North Korean delegates detained at JFK
Photo by Kim Kwang Hyon/AP
By Naeisha Rose

Three North Korean delegates were detained at John F. Kennedy International Airport last Friday and had a diplomatic package seized by U.S. authorities, according to North Korea’s state-run Korean Central News Agency (KCNA).

The alleged officials were attending a three-day United Nations convention for rights of people with disabilities. They claimed to be “literally mugged” by United States authorities and airport police who made a “violent assault like gangsters” when they were “forcibly taking away the diplomatic package,” the news agency said.

The confrontation comes amid mounting tensions between North Korea and the United States, following a series of nuclear tests by the isolated communist nation this year.

Most recently, University of Virginia student Otto Warmbier was returned from North Korea to his hometown of Cincinnati in a vegetative state last week after being detained for 17 months. Warmbier had allegedly removed a political poster off a wall at the hotel in which he stayed and was sentenced to 15 years at hard labor after a sham trial. Warmbier, who went to North Korea in January 2016 and intended to only stay for five days, died Monday.

In a statement, Pyongyang conveyed outrage over the JFK incident, insisting the three individuals had protections under the 1961 Vienna Convention on Diplomatic Relations, which states that items by diplomats “shall not be opened or detained,” while on missions but also have to “contain only diplomatic documents or articles intended for official use.”

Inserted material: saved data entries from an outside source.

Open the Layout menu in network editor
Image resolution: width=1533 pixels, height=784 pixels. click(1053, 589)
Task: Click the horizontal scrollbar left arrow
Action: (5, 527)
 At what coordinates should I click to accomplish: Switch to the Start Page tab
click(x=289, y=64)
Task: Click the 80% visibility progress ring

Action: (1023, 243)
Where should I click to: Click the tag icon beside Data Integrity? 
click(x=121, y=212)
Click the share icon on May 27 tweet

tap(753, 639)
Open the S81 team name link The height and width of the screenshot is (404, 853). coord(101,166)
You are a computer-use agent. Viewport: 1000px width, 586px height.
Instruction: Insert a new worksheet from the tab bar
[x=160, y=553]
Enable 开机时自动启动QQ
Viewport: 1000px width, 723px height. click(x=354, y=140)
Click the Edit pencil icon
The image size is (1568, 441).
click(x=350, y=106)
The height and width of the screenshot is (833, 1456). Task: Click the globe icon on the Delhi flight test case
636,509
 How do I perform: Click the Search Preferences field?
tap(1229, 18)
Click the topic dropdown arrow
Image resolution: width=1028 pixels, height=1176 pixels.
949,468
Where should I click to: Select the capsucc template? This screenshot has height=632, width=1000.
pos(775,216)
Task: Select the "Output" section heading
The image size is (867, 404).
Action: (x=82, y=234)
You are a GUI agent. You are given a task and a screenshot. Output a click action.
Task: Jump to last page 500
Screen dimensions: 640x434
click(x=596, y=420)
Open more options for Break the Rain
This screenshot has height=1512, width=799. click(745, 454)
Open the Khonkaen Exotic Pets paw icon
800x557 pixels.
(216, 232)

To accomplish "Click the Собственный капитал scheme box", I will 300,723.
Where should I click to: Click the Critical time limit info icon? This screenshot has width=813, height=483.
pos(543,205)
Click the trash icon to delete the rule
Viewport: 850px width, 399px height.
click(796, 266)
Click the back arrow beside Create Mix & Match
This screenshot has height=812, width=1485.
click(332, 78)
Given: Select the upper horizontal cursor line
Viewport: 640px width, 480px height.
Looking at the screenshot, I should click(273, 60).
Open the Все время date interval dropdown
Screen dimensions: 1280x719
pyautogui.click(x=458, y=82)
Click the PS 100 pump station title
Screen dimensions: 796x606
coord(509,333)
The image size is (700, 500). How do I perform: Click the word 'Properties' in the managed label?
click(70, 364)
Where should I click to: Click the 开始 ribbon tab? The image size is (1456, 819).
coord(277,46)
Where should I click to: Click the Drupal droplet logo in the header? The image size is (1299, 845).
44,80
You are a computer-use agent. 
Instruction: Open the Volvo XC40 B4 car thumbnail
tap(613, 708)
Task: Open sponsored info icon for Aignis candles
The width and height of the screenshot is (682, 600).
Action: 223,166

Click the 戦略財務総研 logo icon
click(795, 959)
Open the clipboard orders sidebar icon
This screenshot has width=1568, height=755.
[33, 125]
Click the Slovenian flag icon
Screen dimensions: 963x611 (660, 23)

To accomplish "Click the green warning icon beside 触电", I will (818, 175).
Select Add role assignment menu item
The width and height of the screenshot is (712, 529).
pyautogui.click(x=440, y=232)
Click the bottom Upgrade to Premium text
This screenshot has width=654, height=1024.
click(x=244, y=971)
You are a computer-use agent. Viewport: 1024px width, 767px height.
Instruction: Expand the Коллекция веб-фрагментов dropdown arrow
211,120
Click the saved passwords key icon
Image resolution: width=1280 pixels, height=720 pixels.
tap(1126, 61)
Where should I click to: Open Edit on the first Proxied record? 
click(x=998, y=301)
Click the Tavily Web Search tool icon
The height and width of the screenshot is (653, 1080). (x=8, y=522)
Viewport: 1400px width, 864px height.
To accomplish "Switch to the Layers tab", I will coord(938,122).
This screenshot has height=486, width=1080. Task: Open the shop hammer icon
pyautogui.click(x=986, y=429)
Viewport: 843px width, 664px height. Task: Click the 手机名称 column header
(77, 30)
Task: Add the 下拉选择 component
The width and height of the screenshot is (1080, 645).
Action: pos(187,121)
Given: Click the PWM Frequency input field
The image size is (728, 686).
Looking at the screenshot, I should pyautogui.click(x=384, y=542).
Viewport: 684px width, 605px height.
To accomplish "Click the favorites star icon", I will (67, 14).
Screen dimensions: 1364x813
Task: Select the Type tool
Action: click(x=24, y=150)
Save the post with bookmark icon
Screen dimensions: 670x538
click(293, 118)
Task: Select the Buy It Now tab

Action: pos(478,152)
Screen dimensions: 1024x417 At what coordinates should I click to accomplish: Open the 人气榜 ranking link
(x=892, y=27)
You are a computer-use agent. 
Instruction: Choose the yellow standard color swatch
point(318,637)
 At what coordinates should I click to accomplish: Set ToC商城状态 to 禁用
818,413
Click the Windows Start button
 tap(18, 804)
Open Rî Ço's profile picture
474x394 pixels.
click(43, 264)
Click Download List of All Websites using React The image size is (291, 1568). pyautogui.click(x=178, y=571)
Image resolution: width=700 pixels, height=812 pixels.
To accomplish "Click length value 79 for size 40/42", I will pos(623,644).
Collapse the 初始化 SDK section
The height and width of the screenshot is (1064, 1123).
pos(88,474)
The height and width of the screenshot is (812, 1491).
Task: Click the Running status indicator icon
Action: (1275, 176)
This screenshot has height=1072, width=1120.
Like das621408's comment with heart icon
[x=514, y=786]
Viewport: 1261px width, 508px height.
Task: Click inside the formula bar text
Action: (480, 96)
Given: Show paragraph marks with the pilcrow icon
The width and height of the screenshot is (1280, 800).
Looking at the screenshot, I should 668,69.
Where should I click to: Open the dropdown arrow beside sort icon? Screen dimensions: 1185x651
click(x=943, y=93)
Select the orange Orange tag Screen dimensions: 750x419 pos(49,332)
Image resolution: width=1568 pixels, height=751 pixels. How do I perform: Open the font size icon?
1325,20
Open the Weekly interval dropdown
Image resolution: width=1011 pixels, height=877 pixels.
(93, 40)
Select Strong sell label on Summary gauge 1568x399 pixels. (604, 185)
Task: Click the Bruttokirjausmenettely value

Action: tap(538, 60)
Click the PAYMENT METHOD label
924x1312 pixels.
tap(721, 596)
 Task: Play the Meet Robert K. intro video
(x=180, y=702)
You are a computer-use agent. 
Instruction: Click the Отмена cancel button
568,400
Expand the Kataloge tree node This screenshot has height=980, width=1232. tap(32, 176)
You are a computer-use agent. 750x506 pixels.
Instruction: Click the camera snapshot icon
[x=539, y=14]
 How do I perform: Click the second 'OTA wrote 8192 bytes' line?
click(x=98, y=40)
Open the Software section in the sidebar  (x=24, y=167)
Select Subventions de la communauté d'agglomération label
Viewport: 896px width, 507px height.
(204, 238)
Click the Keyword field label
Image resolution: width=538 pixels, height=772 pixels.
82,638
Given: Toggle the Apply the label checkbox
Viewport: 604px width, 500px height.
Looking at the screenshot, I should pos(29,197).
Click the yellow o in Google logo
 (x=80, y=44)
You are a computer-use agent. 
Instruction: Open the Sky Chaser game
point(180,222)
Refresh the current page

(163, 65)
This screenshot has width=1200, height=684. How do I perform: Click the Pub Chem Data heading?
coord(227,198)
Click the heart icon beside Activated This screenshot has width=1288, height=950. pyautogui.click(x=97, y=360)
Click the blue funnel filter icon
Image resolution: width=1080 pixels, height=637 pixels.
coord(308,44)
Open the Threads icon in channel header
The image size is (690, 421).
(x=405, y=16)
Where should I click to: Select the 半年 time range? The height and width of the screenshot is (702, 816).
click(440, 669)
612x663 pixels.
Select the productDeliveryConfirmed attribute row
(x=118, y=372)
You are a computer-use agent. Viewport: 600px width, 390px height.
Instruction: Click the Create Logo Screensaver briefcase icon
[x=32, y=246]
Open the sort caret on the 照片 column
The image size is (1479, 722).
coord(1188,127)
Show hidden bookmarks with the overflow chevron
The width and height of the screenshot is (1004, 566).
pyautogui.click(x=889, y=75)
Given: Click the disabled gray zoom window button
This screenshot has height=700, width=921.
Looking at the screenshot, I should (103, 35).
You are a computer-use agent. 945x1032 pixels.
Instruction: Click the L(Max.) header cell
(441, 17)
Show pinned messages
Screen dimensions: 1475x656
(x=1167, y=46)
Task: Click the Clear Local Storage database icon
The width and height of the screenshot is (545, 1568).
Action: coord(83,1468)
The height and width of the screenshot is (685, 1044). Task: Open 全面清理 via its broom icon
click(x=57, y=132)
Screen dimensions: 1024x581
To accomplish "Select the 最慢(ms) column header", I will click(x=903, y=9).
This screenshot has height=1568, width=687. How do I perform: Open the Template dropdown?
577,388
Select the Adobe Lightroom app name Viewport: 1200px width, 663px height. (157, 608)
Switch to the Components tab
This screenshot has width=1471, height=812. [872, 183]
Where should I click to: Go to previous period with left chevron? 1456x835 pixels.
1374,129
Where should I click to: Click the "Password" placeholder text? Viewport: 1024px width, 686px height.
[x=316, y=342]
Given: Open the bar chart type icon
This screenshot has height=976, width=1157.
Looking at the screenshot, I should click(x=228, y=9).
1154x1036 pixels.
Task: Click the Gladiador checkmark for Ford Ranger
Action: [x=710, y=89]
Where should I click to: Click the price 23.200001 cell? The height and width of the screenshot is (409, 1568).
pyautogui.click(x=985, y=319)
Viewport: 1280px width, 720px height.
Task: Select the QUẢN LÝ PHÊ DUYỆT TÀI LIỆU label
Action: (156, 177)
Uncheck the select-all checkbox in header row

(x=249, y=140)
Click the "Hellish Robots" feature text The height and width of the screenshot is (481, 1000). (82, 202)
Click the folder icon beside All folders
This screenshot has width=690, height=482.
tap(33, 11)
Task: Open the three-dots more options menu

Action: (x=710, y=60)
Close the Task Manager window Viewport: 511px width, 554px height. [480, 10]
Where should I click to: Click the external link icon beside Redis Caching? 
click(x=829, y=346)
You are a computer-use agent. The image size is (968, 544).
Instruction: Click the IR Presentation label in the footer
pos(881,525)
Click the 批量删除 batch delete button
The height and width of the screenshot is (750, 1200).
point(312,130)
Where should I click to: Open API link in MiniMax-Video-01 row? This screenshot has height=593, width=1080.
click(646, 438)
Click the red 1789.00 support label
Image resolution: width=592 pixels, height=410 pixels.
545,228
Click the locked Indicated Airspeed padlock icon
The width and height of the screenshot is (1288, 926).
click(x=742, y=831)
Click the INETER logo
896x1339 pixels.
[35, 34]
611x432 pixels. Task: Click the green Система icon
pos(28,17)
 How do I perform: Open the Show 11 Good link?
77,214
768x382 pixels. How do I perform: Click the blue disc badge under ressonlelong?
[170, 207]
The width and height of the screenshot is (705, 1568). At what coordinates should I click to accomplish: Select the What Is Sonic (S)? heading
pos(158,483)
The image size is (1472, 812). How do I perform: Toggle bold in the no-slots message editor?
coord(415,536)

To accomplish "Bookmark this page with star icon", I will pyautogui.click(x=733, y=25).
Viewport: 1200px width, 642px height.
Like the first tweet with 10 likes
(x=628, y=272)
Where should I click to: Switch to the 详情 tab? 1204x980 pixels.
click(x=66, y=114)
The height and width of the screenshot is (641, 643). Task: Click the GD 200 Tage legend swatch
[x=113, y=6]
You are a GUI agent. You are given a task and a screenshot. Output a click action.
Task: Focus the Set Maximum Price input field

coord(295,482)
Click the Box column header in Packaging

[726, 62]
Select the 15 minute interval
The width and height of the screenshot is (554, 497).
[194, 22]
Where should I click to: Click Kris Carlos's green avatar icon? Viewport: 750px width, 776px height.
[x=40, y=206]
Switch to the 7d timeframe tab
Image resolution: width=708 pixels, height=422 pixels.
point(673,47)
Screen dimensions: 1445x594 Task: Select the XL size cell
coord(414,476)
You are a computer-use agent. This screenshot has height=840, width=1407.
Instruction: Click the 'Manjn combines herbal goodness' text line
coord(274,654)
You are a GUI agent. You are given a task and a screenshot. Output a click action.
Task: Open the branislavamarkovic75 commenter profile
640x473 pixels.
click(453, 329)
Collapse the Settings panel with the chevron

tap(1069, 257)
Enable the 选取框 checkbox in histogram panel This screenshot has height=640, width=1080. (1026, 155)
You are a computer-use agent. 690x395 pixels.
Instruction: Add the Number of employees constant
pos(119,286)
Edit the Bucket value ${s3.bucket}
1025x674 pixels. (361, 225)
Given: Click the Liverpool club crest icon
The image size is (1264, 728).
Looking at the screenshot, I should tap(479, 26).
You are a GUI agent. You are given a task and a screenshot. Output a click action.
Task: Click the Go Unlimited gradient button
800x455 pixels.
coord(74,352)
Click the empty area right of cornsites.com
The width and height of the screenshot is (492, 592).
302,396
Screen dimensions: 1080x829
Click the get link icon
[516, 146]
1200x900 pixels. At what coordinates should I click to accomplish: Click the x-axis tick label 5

The U.S. State Department sees things differently.

“The North Korean citizens were not accredited members of North Korea’s Mission to the UN and had no entitlement to diplomatic immunity. The package in question had no diplomatic protection from inspection,” according to the State Department. “The package in question had no diplomatic protection from inspection.”

The State Department went on to further state that it “seized multiple media items and packages from the individuals, at which time the North Koreans attempted to physically retrieve the items, but were prevented from doing so by [Department of Homeland Security] officers.”

The aggression “was initiated by the North Koreans. The individuals were released without further incident, but subsequently refused to board their departing flight without the items that had been seized,” the State Department said.

A representative for the United Nations could not comment on the altercation because it had received no “formal complaint from the [Democratic People’s Republic of Korea],”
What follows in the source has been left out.